In 1992, Djaoui co-produced with Antenne 2, Rai 2, RTVE, NHK Japan, Channel 4 UK, USA Warner video, a series of seven portraits of scientists, writers, artists, politicians, and philosophers who changed the world. These films were made for television by leading filmmakers: Kafka by Zbigniew Rybczyński, Darwin by Peter Greenaway, Vivaldi by Lina Wertmüller, Ben Gurion by Jerry Schatzberg, Einstein by Michael Ritchie, Chekhov by Nikita Mikhalkov and Gershwin by Alain Resnais.

== Musical comedy ==

In 1994, Djaoui produced King David, a Broadway musical (lyrics by Tim Rice and music by Alan Menken).
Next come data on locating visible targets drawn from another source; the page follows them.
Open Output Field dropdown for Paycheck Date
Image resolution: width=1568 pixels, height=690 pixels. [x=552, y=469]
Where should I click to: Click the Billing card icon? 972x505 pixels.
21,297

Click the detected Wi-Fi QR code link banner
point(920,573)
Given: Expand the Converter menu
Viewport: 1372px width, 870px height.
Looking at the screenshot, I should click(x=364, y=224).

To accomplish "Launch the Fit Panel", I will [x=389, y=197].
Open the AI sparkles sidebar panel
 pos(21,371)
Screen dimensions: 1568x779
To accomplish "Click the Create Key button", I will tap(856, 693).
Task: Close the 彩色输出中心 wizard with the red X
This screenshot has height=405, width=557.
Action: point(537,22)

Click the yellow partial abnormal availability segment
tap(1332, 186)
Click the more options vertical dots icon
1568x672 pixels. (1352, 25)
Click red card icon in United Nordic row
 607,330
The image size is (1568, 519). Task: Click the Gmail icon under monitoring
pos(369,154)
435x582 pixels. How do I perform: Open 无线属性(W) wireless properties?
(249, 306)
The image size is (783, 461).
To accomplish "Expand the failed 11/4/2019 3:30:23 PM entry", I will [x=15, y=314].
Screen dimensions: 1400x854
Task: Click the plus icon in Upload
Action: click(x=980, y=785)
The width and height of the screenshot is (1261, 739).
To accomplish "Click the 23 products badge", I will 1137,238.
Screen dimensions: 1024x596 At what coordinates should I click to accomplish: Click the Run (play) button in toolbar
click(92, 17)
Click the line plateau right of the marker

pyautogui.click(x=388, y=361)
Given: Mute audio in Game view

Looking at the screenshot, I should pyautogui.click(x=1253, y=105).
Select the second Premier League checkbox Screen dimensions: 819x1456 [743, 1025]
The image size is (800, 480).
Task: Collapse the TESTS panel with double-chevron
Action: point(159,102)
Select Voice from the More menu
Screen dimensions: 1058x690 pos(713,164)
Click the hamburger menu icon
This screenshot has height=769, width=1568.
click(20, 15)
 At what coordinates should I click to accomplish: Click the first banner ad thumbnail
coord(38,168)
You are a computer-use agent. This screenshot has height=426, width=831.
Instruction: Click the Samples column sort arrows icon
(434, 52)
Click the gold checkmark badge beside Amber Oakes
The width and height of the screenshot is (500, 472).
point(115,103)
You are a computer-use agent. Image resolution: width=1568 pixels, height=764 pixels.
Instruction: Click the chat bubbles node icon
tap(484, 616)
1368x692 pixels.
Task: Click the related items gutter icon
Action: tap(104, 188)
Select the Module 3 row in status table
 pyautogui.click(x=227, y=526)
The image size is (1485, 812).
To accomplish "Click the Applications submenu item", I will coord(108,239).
This is a work inspired by the Bible, especially the books of Samuel, the Book of Chronicles and the Book of Psalms. King David was designed as part of the celebration of the 3000 years of the foundation of Jerusalem.

== Theater ==

Djaoui also writes for the theater. After meeting Philippe Grimbert, they wrote a play named Back.

== Painting ==

In 2008, he decided to start a new life in Israel as an artist. His paintings were exhibited in Tel-Aviv in 2009. His artworks are also present in Miami since 2015.